But anyway, I have been with Mack Oil Company ever since then -- about forty-five years.

Here is the chronology of our organization and proprietorship. My dad, of course, in 1931 was the single proprietor. He remained as the sole proprietor until 1946, when my younger brother also came home from the service. From 1946 to 1955 there was a partnership of my father and two sons. Then in 1955 my youngest brother had also joined the firm, and it became a partnership of the father and three sons. Finally, in 1965 we incorporated.

By 1961, and our thirtieth anniversary, our fuel sales had risen to the 6,900,000 gallon mark. And in 1968, Mack Oil Company as a separate entity moved more than ten million gallons of product to some 5,000 customers, 96% of them residential.

Over the past thirty years or so we have purchased seven other distributorships. We now have two other offices: J. C. Hayes in Parkesburg and L. L. Meloy & Sons in Coatesville, and, of course, Mack Oil Company, the parent company here in Berwyn.

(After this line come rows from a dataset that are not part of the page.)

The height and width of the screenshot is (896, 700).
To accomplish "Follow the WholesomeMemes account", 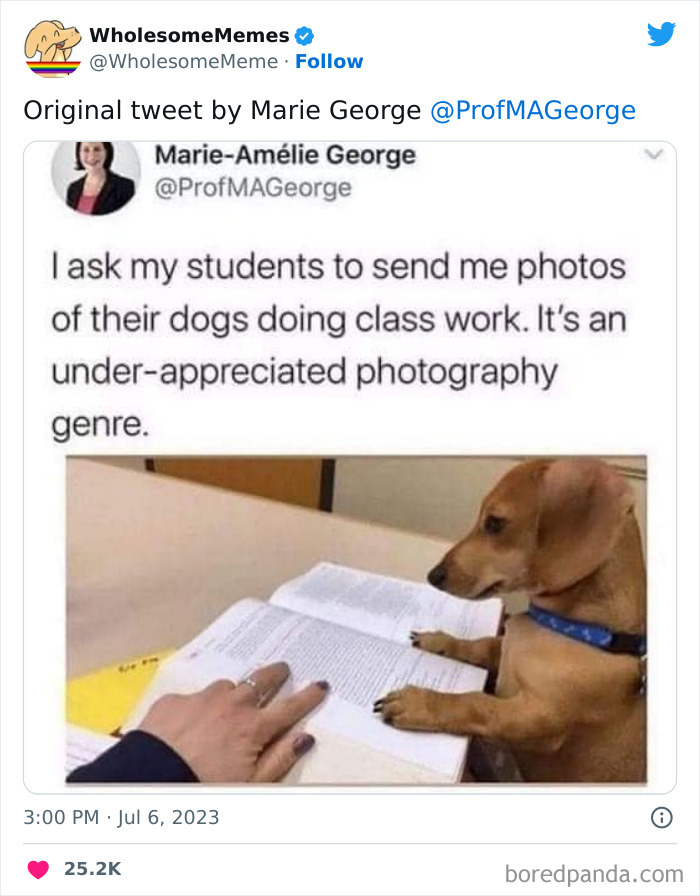I will click(x=331, y=61).
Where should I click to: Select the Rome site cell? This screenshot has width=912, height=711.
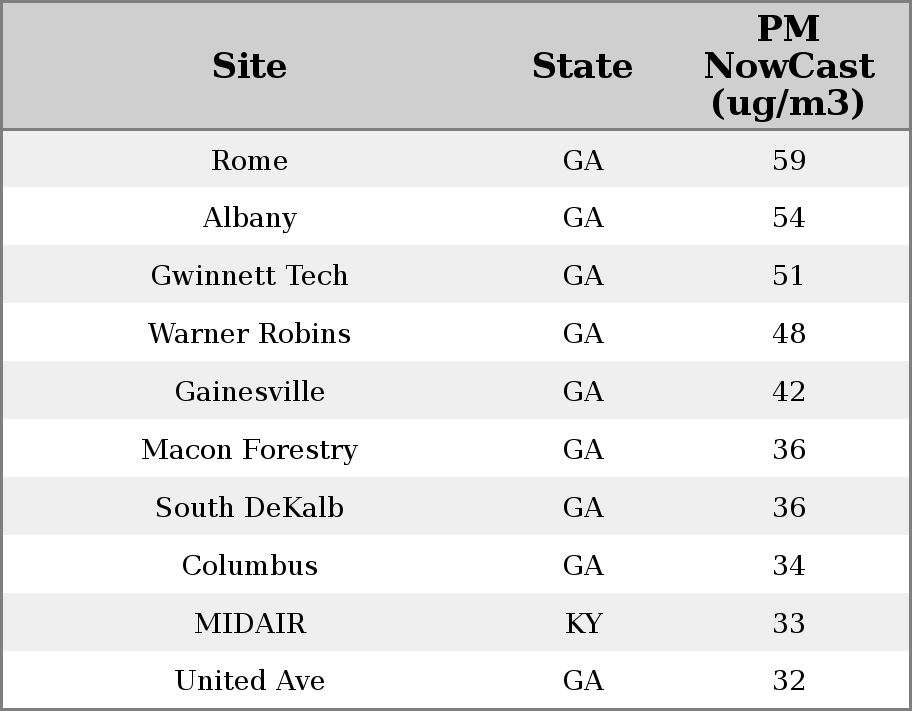pos(249,160)
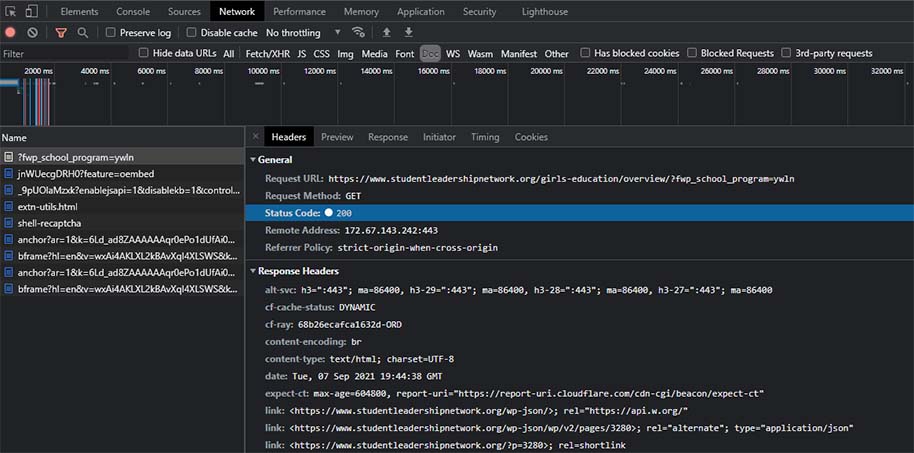Open network conditions wifi icon
Viewport: 914px width, 453px height.
[358, 33]
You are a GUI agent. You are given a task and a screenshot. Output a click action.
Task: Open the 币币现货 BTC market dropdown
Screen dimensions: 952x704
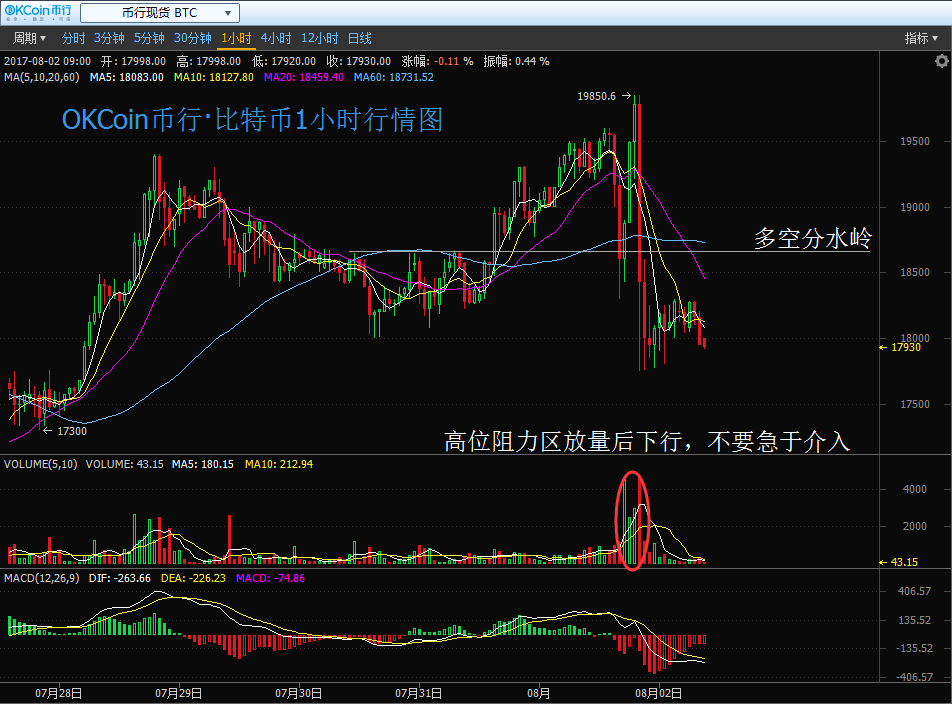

In 1964 we built a new bulk plant out in Exton, and we now have storage capacity there and here for 509,000 gallons. Over the years we have also expanded our other facilities considerably. We now have a fleet of forty service and oil trucks to serve our 10,000 customers, and 42 employees. We have delivered many, many million gallons of product. Our records are no longer handwritten, and all three corporations are totally computerized on IBM #36.

The corporate structure of the company still exists today. My dad, unfortunately, passed away in 1970; he had been in business for 39 years. My brother Harold, the second oldest of the three of us, passed away in 1972. My other brother, Ronald, passed away four years ago, at the age of only 56, in October 1987. I happen to be "the last of the Mohicans".

On August 26, 1991 we celebrated our 60th year in business, a business in which I personally was involved for about 56 years. So I thought I had been shot at enough times, and chased around the counter enough times, and that it would be well if I turned the presidency over to Tim McCorry, a nephew, my youngest brother's third eldest son. My son has also been working here for sixteen years, along with two other nephews. So now we have the third generation running the business, and I am Chairman of the Board.

And that, in essence, is the story of Mack Oil Company.